Hmmm, not sure what went wrong with my links above ::::shrug::::

Honestly, just hold back something or promise him something and he'll do it without another word....men are easy.


----------



## Spats (Sep 21, 2006)

One caveat - use the angel wings on the market. The Winged monkeys had feathered wings, not leathern wings.


----------



## halloween_sucks_in_the_uk (Sep 28, 2008)

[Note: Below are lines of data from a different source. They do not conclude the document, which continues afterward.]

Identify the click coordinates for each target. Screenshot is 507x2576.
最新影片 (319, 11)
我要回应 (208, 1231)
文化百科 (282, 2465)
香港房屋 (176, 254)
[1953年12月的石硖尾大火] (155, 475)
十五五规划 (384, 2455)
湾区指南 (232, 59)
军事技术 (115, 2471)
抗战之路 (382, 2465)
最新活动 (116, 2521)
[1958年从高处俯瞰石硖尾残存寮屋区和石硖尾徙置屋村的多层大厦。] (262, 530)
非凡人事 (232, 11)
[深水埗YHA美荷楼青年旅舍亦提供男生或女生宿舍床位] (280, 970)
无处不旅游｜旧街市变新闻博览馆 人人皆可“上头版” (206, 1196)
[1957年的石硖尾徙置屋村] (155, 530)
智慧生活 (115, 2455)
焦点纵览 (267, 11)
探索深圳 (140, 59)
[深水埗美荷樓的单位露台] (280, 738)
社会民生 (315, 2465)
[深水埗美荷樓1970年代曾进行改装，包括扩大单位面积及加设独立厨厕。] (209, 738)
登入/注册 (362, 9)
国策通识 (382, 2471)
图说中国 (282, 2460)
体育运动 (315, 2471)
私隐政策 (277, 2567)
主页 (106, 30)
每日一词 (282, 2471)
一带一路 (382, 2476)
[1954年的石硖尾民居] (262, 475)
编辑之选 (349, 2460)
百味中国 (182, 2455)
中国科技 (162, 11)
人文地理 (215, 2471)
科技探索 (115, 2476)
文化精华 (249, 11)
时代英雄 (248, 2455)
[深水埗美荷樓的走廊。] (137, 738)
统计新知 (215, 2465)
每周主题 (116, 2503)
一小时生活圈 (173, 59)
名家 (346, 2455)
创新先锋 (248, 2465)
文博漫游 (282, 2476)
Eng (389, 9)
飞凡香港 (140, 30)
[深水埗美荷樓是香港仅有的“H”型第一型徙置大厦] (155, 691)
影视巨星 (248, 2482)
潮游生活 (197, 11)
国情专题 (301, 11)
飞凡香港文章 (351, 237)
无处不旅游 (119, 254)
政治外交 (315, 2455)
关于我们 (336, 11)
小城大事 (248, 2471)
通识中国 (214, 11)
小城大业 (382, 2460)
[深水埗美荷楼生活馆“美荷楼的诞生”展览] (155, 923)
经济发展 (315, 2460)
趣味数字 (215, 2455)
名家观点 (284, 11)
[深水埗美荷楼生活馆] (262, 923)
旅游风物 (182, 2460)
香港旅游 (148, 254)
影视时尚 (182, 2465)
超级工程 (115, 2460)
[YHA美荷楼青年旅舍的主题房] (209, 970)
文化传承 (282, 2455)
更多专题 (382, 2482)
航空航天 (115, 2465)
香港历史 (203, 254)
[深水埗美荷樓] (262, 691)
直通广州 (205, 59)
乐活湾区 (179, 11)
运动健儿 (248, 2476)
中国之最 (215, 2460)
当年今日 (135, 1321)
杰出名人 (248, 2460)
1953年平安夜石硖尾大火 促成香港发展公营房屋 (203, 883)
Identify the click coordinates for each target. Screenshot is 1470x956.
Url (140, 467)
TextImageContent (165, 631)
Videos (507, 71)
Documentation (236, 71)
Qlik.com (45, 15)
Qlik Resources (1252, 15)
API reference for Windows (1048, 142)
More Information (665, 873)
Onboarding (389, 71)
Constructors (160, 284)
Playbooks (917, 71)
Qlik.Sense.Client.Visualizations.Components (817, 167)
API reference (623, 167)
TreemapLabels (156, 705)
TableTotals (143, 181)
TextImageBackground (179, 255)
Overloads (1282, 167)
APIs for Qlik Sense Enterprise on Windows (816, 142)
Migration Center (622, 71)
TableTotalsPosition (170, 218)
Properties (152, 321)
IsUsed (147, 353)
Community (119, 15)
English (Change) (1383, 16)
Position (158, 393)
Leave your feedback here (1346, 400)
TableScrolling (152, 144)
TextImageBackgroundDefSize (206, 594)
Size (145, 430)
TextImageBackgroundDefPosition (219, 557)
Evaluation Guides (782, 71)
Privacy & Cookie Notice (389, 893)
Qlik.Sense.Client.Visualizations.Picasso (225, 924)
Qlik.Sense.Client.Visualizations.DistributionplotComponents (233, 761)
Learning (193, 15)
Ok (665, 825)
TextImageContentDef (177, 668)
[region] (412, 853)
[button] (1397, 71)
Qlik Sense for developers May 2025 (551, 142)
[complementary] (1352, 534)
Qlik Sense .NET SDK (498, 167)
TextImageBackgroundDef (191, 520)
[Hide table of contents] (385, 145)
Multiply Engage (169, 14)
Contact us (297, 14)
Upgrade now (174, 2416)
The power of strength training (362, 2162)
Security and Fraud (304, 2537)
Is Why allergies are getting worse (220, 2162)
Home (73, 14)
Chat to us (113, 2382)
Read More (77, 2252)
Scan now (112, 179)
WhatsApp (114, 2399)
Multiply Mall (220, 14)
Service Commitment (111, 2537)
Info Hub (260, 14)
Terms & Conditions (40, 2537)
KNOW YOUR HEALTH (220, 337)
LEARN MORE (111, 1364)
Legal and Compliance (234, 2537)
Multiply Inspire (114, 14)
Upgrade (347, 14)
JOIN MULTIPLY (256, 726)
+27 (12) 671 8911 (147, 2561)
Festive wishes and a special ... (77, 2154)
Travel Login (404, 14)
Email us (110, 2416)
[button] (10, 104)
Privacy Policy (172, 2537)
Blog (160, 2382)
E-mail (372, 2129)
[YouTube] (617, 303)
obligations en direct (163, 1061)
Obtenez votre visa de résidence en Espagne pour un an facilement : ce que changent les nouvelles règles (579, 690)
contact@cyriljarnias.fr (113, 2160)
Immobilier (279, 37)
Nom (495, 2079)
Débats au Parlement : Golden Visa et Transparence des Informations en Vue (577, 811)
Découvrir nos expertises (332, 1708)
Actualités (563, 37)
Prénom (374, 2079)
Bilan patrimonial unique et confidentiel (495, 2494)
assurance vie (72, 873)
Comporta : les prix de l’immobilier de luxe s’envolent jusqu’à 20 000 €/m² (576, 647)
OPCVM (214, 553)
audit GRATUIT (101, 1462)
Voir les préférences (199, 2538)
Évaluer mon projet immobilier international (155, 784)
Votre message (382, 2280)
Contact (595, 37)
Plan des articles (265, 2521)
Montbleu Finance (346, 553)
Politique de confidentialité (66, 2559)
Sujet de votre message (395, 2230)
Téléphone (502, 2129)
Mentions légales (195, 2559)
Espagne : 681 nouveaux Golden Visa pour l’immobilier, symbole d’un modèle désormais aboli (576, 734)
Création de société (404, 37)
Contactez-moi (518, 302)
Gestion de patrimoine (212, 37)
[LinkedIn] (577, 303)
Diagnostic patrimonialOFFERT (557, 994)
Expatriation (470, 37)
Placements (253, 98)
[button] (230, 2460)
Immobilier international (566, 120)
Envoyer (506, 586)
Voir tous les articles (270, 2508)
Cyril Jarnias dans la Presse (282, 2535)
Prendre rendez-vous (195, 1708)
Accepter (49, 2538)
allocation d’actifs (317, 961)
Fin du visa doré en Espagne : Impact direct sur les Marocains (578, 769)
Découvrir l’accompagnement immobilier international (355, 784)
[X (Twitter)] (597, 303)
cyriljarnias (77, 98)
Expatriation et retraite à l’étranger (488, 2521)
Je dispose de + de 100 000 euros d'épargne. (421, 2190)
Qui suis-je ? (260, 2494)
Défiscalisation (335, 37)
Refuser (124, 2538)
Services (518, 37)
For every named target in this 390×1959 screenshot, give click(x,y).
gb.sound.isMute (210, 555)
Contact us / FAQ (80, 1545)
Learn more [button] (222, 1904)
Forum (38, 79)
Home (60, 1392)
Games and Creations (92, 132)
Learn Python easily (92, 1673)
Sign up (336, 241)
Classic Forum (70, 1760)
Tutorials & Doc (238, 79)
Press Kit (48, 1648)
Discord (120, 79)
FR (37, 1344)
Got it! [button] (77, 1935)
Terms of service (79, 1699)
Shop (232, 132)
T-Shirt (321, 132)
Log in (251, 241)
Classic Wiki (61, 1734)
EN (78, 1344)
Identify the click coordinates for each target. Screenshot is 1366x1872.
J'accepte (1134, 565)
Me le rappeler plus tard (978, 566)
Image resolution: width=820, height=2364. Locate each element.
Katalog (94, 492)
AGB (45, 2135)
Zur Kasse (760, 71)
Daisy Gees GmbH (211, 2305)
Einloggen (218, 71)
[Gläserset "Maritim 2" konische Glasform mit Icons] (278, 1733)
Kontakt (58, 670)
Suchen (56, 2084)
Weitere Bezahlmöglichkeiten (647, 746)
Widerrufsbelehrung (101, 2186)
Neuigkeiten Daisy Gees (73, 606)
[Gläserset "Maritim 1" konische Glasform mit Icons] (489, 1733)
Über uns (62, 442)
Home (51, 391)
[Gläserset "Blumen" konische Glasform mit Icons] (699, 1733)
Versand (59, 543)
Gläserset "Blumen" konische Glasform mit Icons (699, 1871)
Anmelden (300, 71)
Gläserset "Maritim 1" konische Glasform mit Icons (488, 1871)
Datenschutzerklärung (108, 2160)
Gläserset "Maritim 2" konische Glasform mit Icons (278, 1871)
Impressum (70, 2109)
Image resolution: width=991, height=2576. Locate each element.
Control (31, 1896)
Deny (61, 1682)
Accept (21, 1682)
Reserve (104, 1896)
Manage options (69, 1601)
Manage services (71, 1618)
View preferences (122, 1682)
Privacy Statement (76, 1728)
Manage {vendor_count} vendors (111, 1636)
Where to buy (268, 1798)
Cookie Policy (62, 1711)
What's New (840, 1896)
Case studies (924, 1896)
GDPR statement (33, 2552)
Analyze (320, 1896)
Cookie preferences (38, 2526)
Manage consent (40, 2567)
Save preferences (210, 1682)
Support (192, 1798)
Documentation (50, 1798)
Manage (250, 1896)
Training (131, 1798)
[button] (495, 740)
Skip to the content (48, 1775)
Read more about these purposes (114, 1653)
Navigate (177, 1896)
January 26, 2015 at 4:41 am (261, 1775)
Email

My Husband doesn't do Halloween costumes, he wears one of these 

THIS IS MY HALLOWEEN COSTUME Funny Novelty Joke T Shirt - eBay (item 170377456171 end time Oct-29-09 05:32:54 PDT)


----------



## Scry (Oct 22, 2008)

If it doesnt have to be Oz themed... I'd suggest Indiana Jones... simple normal clothes that are recognisable with the right combination 

ill have a think for others...


----------



## HeatherEve1234 (Sep 5, 2008)

My hubby claims to hate costumes, but does it for my sake - and always ends up having fun. I usually find things that are close to normal clothes so it's comfortable, but fits my theme. For last year's Hollywood party, he went as Pauly Bleeker from juno - super easy, I got a maroon hoodie, ironed gold "BLEEKER" letters on the back, appliqued the "dancing elks whatever school" logo on from a t-shirt I bought online, gold running shorts, gold headband - boom. He's just wearing a hoodie & shorts, so he fees fine, but it was recognizable and fun.


----------



## Atelier*Motives (Sep 28, 2009)

My husband is the same way.  I'd think the wizard wouldn't be too costume-y; or maybe or Dorothy's father? If you got a costume together and helped him with it, letting him know he's being the 'cool dad' for dressing up he may get into going all out later on for the kiddies. Sometimes they just don't want to go through the trouble of having to put something together.  My hubby is dressing up as a 50s greaser with the little man and going trick or treating this year.


----------



## Mazzucco (Oct 15, 2009)

Grab an outfit of regular clothes, dump heaps of fake blood on it.

When people ask you husband what he's dressed as, he should reply "I didn't dress up this year."

FTW


----------